The thing I’ve learned is that ideas are easy to come up with. Even creating the world and the characters is easy.  I have a talent for it.  But telling the story?  That’s a craft and it’s one that’s difficult to grasp and hold.  It requires dedication, and will, and practice.  I’m determined to master it, but it’s obvious that I’m going to need to work much harder if I want to move forward.

Life gets in the way.  When your craft is something you do as a hobby, or in your spare time, it’s way to easy to get distracted.  This last year has been a bitch, on a personal level, and I’ve let my woes wear me down.    it’s hard to be creative when all you can think about is what’s going wrong and trying to come up with ways to deal with it.  But like anything, you have a choice: you can drown under the weight of your problems – real and imagined, or you can pull yourself up by your bootstraps and start climbing.

Well, it’s time for me to start climbing!

James says:  Mickie encapsulates the life of a writer pretty well.  It’s a form of emotional and psychological masochism that we voluntarily engage in.  Well, voluntary as in we don’t have a choice once an idea gets hold of our brains.  It is, as Mickie says, easy to come up with ideas, worlds, and characters.  Writing an actual story is harder than nine kinds of hell!  And, yet, it is one of the things I enjoy most in the world.  And I think most writers feel that way about it.  Which means we could probably all go in together and get a discount for group therapy.  Although, honestly, knowing how the three of us operate, I’m fairly sure the therapy group would just end up with a new collaborative series to work on.

Sid says: LOL – what James said! Definitely sure we’d end up with a new project; after all, that’s close to how this one got started!

Now for the serious bit: writing is hard, and not everyone can do it, though everyone thinks they can.

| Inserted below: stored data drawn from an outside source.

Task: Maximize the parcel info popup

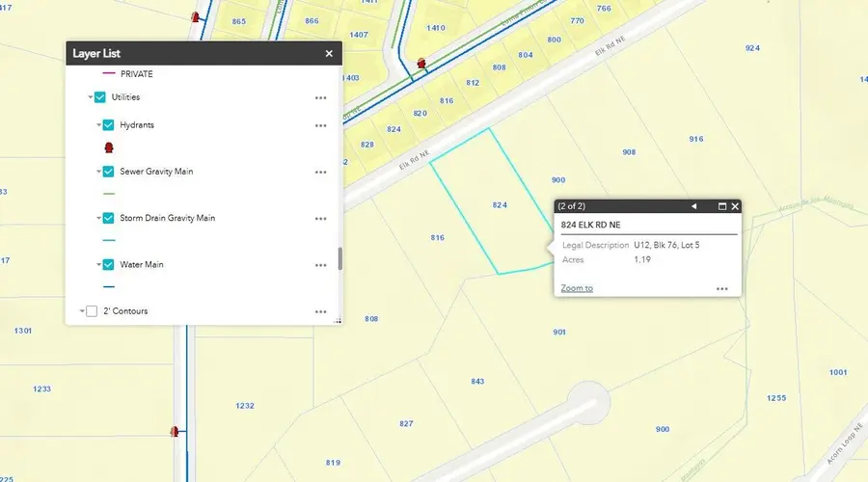Action: (720, 206)
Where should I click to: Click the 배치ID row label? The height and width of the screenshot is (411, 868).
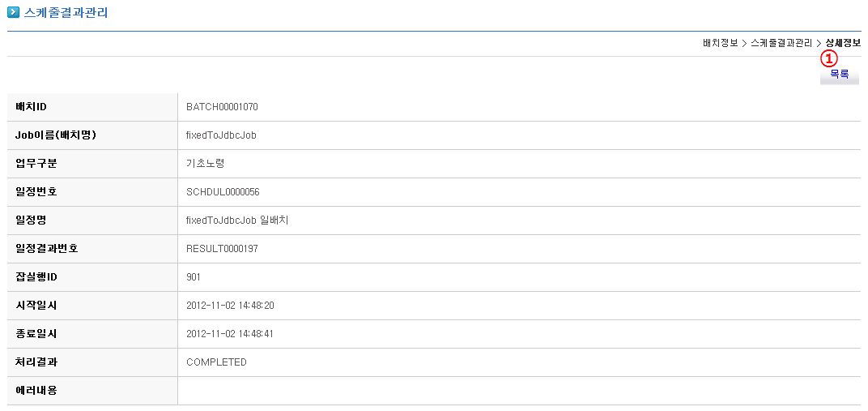(x=32, y=107)
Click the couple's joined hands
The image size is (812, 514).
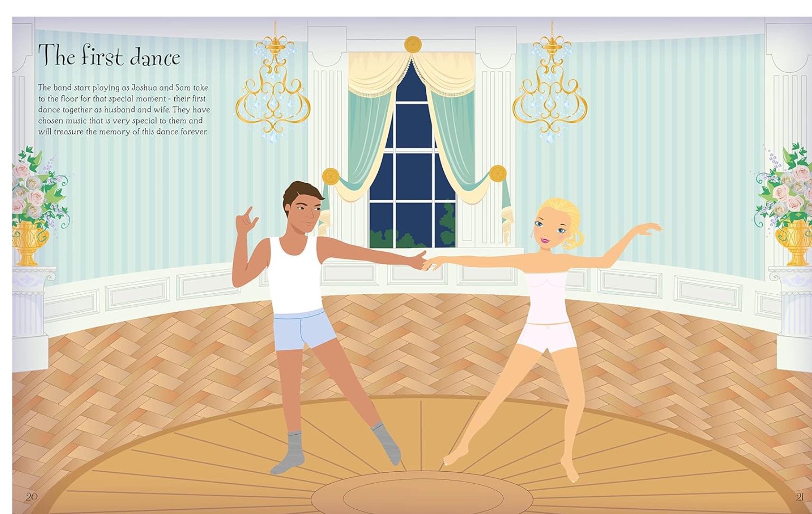[x=426, y=262]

Writing is even harder when the world is going up in flames around you. Everyone – from people who write fanfic* as a hobby to people who make their living writing – have talked about how hard writing has been this year. Doing anything creative while the world burns seems like a waste.

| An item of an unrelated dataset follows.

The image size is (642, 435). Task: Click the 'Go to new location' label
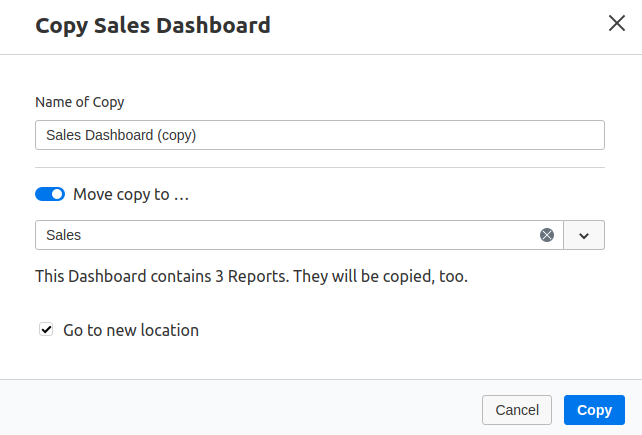tap(131, 330)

But it isn’t. Art is rebellion, especially art that is inclusive when the world seems bent on being exclusionary.

Art is easy when everything is groovy. Making art when everything is falling apart takes courage. Not everyone has that courage. So, it’s no bad thing to let people see just how hard it can be.

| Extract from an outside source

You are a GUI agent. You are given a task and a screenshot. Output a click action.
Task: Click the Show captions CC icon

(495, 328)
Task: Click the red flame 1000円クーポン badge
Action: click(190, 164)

*Fanfic is a whole ‘nother beast and should never be disparaged as “not real writing”. It takes skill and dedication to make your work meld seamlessly into a world you didn’t create.

9/20/2017 Weekly Update

9/20/2017 → Wednesday Skype & Write

Yesterday was the day. We skyped, and we wrote.

Simply writing makes for boring updates, but there you go. The updates may be boring, but the more we write, the less boring the books will be.

Mickie worked on a new scene for Charlie’s Web, and got most of it knocked out. She also finalized the September blog post, and sent it over for James and Sid to add their comments. That post should be going up soon.

James is working on the precursor to his outline for the sixth book, Cat’s Cradle. He says he has a pretty solid foundation, most major plot points nailed down. He’ll be fleshing out that outline over the next few weeks, then he’ll be writing that book!

Sid has begun her revisions on the (hope hope hopefully) final draft of Cursebreaker’s Dance. She’s 16.44% through the revisions right now, and honestly, it’s going well. There are a couple of things she needs to go back and look into (because she misplaced her notebook with all the notes she’d made from earlier discussions with Mickie and James, but she found it yesterday, yay!).

The blogsite has been updated with a lovely, teasing synopsis (courtesy of James) for Cursebreaker’s Dance here.